— ABOUT THIS EXERCISE —
In your copy, each record should read exactly as it does below, and no pictures should be present.

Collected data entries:

==========

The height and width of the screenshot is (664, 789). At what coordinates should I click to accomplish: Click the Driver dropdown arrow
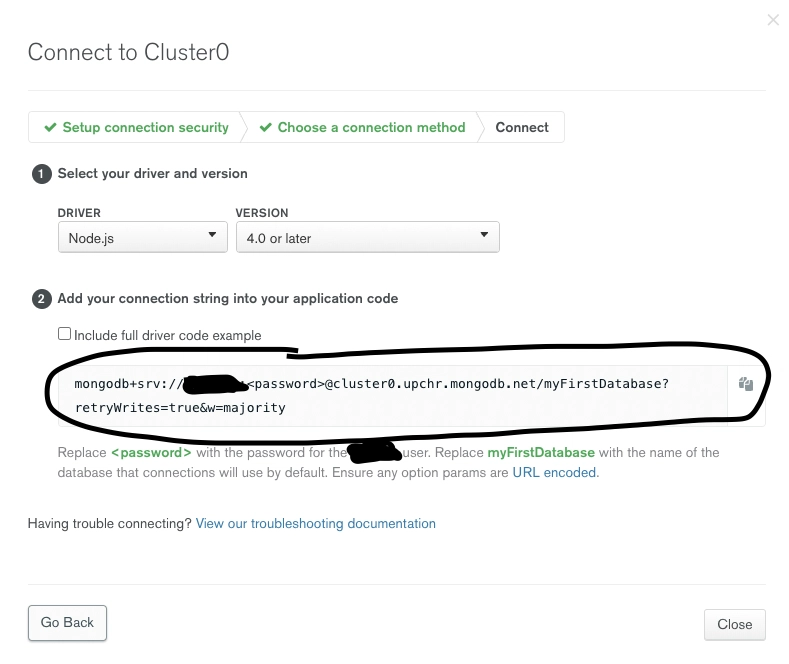[x=212, y=234]
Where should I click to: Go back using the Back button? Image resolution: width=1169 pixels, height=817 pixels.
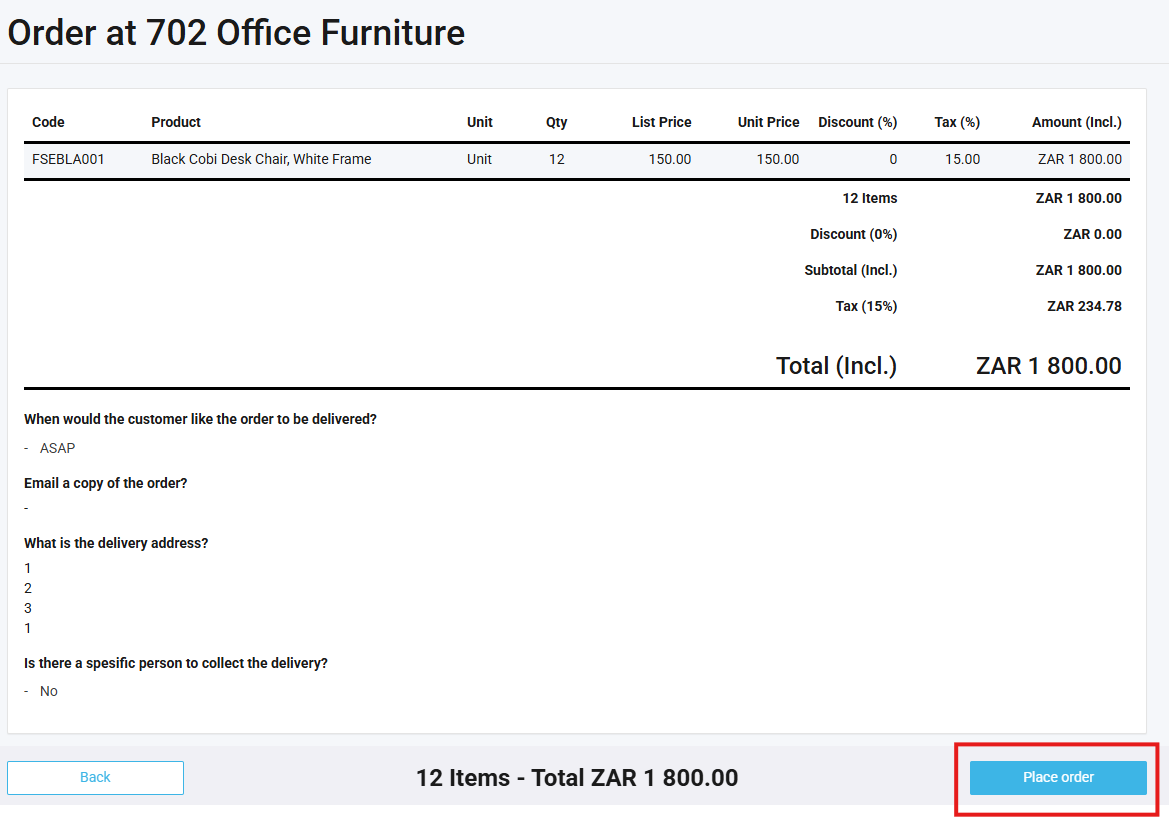[95, 777]
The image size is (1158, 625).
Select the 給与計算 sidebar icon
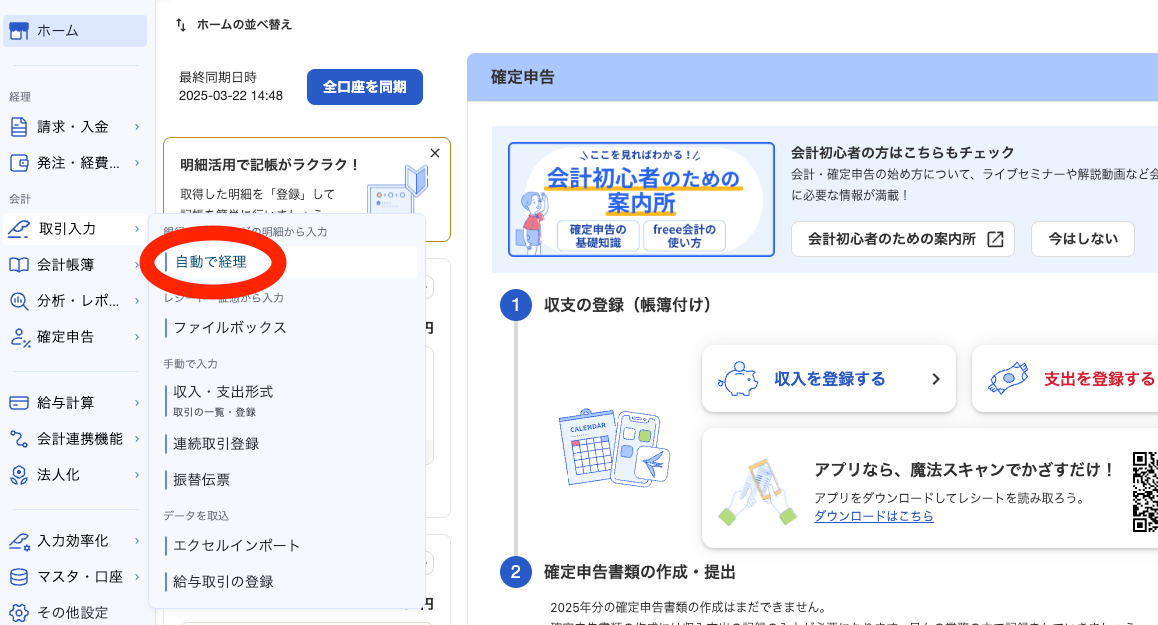pyautogui.click(x=18, y=404)
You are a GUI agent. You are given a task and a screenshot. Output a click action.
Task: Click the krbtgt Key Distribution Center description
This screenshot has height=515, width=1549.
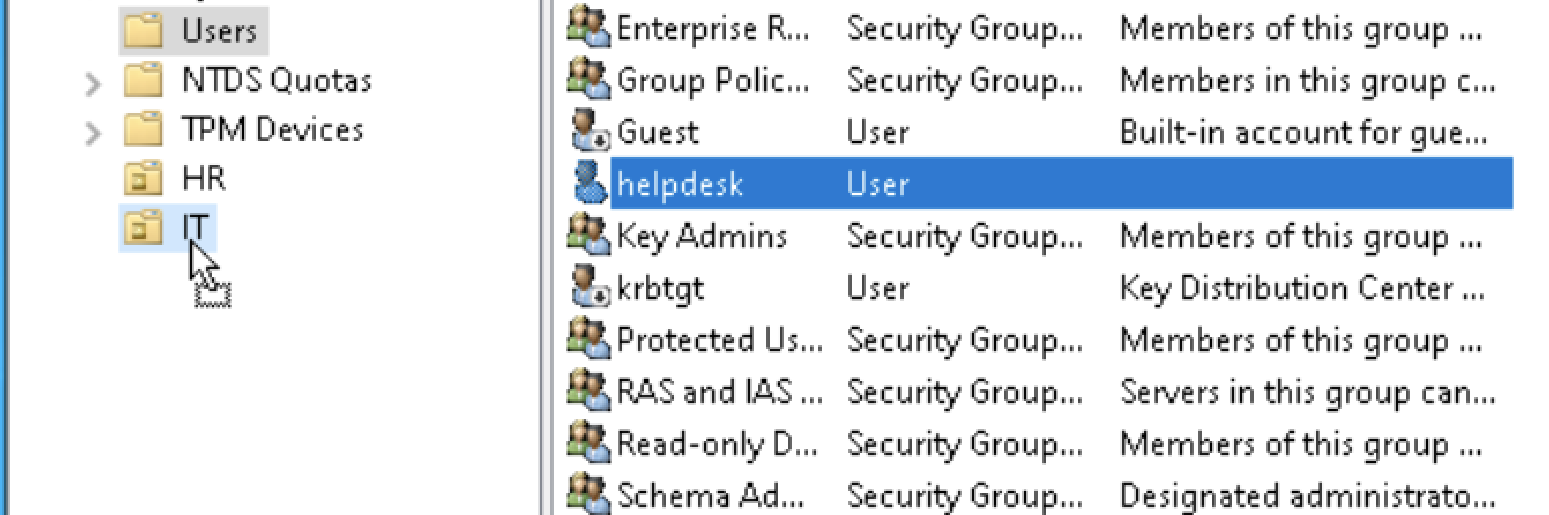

==========

— WRITTEN ANSWER —
The height and width of the screenshot is (664, 789). At what coordinates should I click to accomplish: Click the Driver dropdown arrow
[x=212, y=234]
Where should I click to: Go back using the Back button? Image resolution: width=1169 pixels, height=817 pixels.
[95, 777]
The image size is (1158, 625).
Select the 給与計算 sidebar icon
pyautogui.click(x=18, y=404)
You are a GUI agent. You are given a task and a screenshot. Output a click action.
Task: Click the krbtgt Key Distribution Center description
This screenshot has height=515, width=1549.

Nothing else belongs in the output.